Another first happened this year, with The BRITs making its Saturday night debut. The live ITV broadcast secured its best TV ratings in three years with just under four million watching on the night, including a decade-high 54% share of 16 to 34-year-olds. The run-up to the event included Bring On The BRITs with Mastercard, a 30-minute special hosted by Vick Hope and Jack Saunders that was streamed across the official BRIT digital channels and unveiled the shortlists for 12 categories.

In addition, the annual BRITs Week also took place in venues in Bristol, Glasgow, London and Manchester, with performances from the likes of Beabadoobee, Frank Turner, The Hunna, Kojey Radical, Metronomy, Rina Sawayama, Sugababes, Years & Years and The 1975.

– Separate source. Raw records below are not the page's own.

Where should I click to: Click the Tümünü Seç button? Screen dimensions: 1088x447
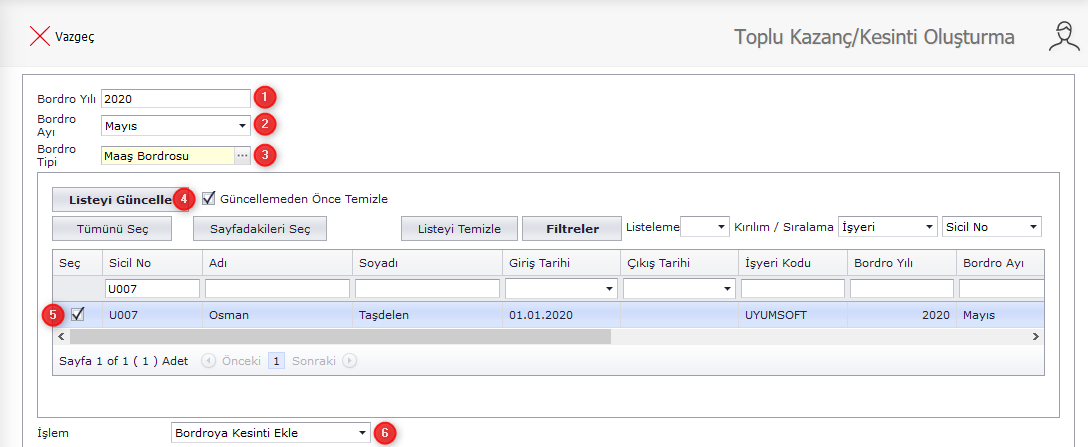coord(112,228)
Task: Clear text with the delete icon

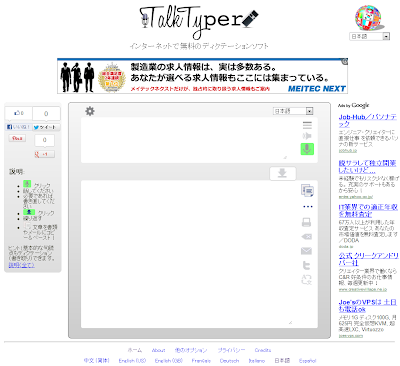Action: [x=306, y=237]
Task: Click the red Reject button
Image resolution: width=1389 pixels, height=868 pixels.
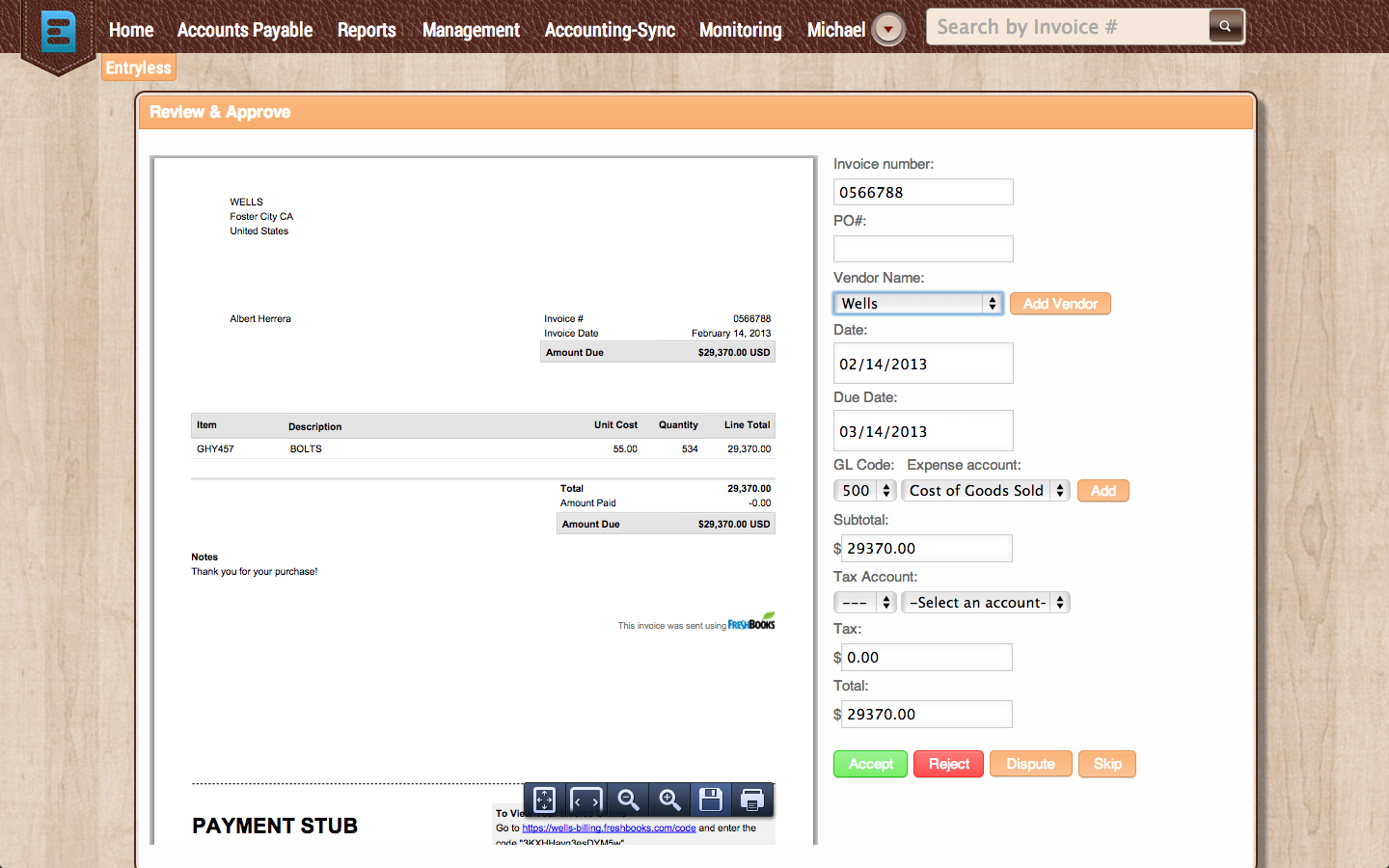Action: point(949,764)
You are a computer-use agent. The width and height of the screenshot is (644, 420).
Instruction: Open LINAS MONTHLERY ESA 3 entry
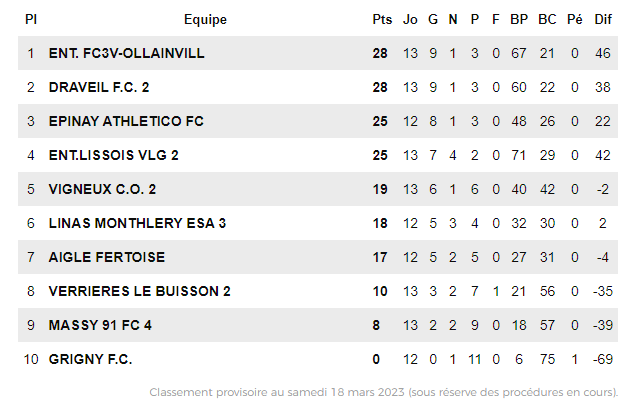coord(137,223)
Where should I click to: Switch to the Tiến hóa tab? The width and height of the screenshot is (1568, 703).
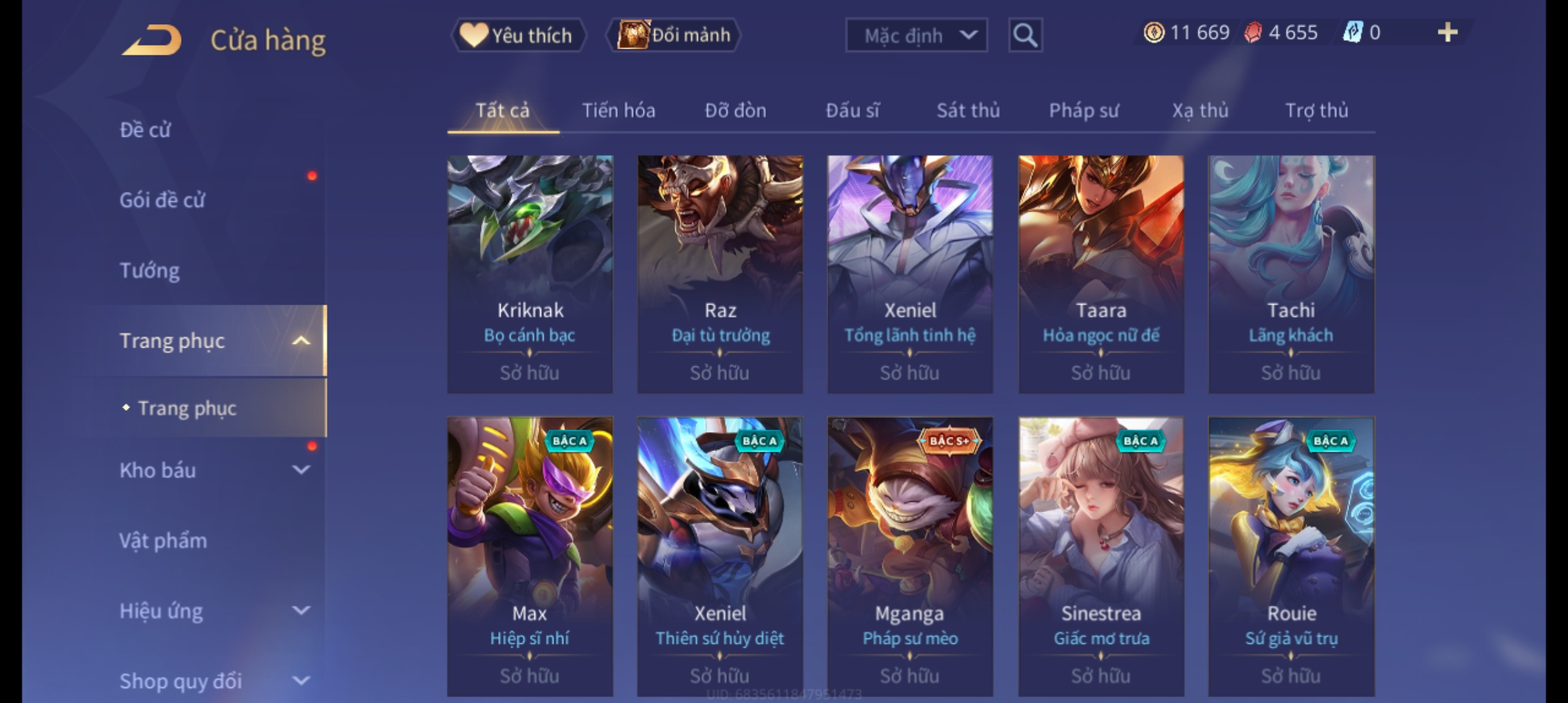[619, 111]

Having been one of the founding backers when it launched three decades ago, the BPI now also manages the Mercury Prize. This began in 2015 when a new broadcast partnership was announced with the BBC. Since then the winners have included Arlo Parks, Dave, Michael Kiwanuka, Skepta, Wolf Alice and Little Simz, who won with Sometimes I Might Be Introvert in 2022. That year, a hastily-rearranged ceremony was held several weeks after the event was meant to have taken place which, of course, had to be postponed at the very last moment following the passing of Queen Elizabeth II. Incredibly, all 11 artists who were due to have performed on the original date were available for the rescheduled one at Eventim Apollo in London’s Hammersmith. The 2022 event also welcomed a new sponsor, leading mobile services provider Free Now.

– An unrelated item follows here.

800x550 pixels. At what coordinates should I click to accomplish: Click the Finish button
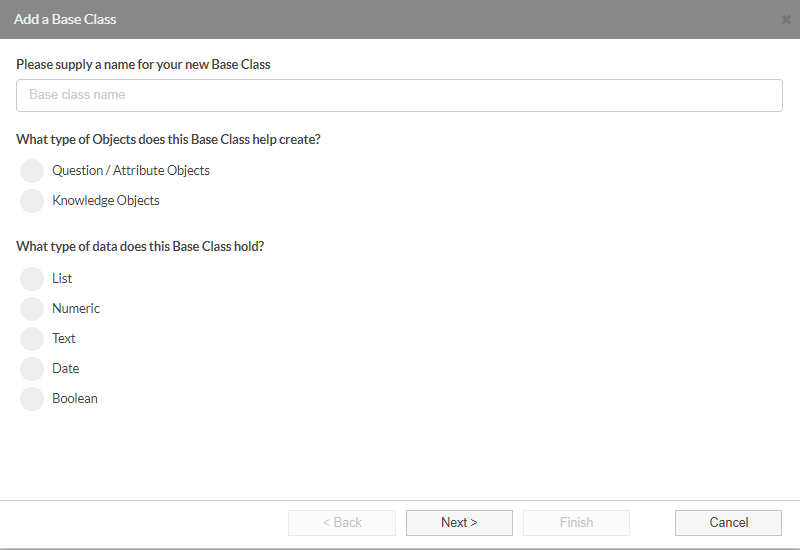pyautogui.click(x=577, y=523)
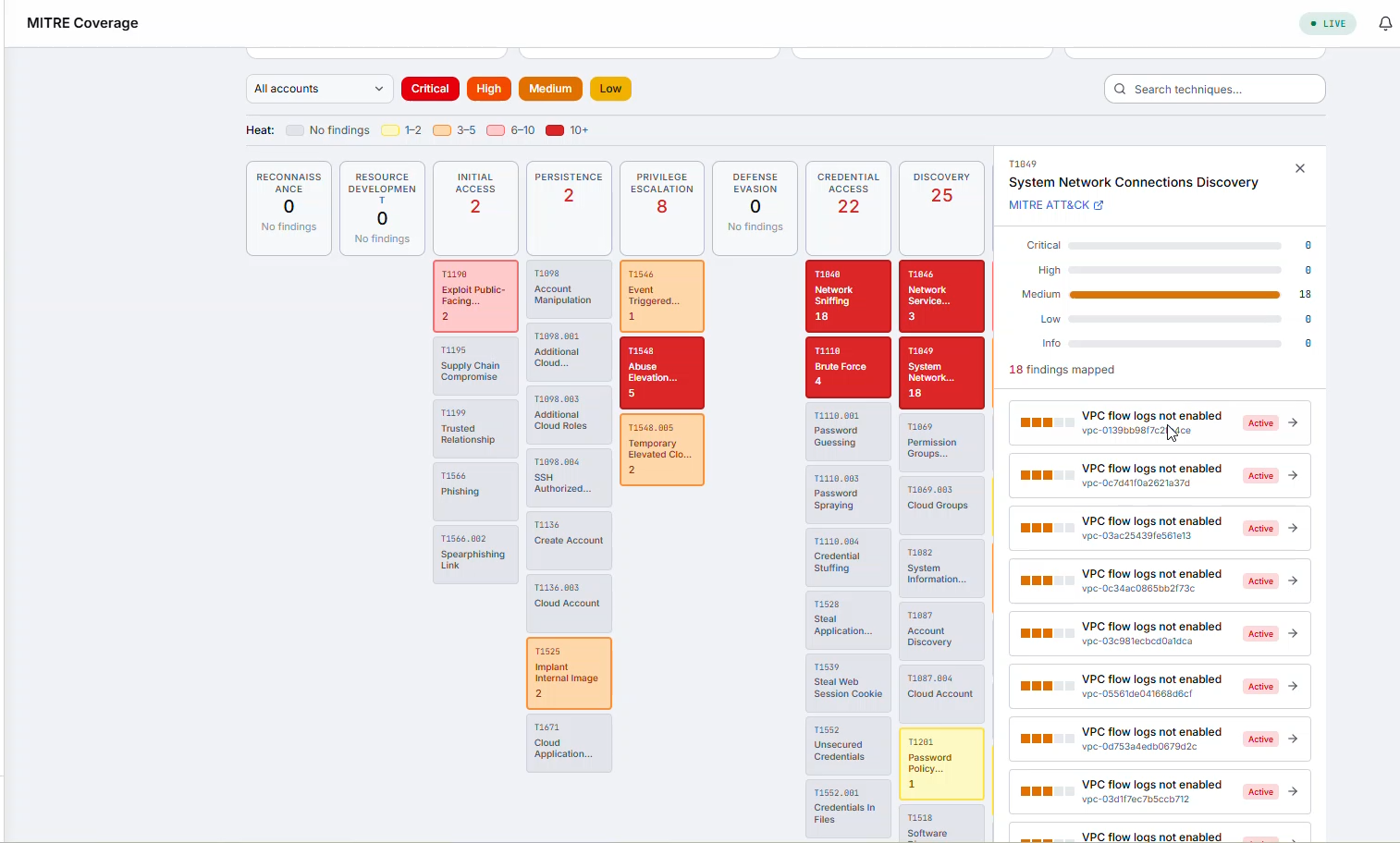Toggle the Medium severity filter

tap(550, 89)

Among its other events, the BPI launched National Album Day with ERA to celebrate the UK’s love of the album and to enable a national conversation around the format. Taking place every October, the annual event is held in conjunction with official audio partner Bowers & Wilkins and official broadcast partner BBC Sounds. Each year it has boosted music sales around the event, mainly through albums specially released by record labels to mark the day. A different theme has been adopted annually, including the 1980s, women in music, debut albums and for the 2023 event that will take place on Saturday, October 14, the theme will be the 1990s. 

In 2020, meanwhile, the BPI signed a multi-year naming rights and content publishing deal with Outernet Global whose complex in London’s Denmark Street takes in multiple venues, media spaces and a hotel. It includes showcasing content from BPI-related events such as The BRITs and the launch of The BPI Recording Studio. 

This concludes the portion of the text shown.